§ **Data to process**

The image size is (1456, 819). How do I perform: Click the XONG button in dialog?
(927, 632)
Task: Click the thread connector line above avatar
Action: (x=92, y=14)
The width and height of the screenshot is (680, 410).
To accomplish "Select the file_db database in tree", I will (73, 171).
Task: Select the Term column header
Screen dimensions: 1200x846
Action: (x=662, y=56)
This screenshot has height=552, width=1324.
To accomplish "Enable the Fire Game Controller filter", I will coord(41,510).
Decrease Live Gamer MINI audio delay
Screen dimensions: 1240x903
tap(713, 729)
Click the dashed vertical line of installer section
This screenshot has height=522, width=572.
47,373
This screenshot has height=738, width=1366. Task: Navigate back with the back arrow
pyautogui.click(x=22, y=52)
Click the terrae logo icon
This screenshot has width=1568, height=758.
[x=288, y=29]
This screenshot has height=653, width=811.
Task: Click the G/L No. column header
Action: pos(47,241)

§ **Goal**
Copy out, word for word, the lines of the records from the one containing "This screenshot has height=738, width=1366." through the final line of the records, inclusive.

§ **Reply**
This screenshot has height=738, width=1366. Task: Navigate back with the back arrow
pyautogui.click(x=22, y=52)
Click the terrae logo icon
This screenshot has width=1568, height=758.
[x=288, y=29]
This screenshot has height=653, width=811.
Task: Click the G/L No. column header
Action: pos(47,241)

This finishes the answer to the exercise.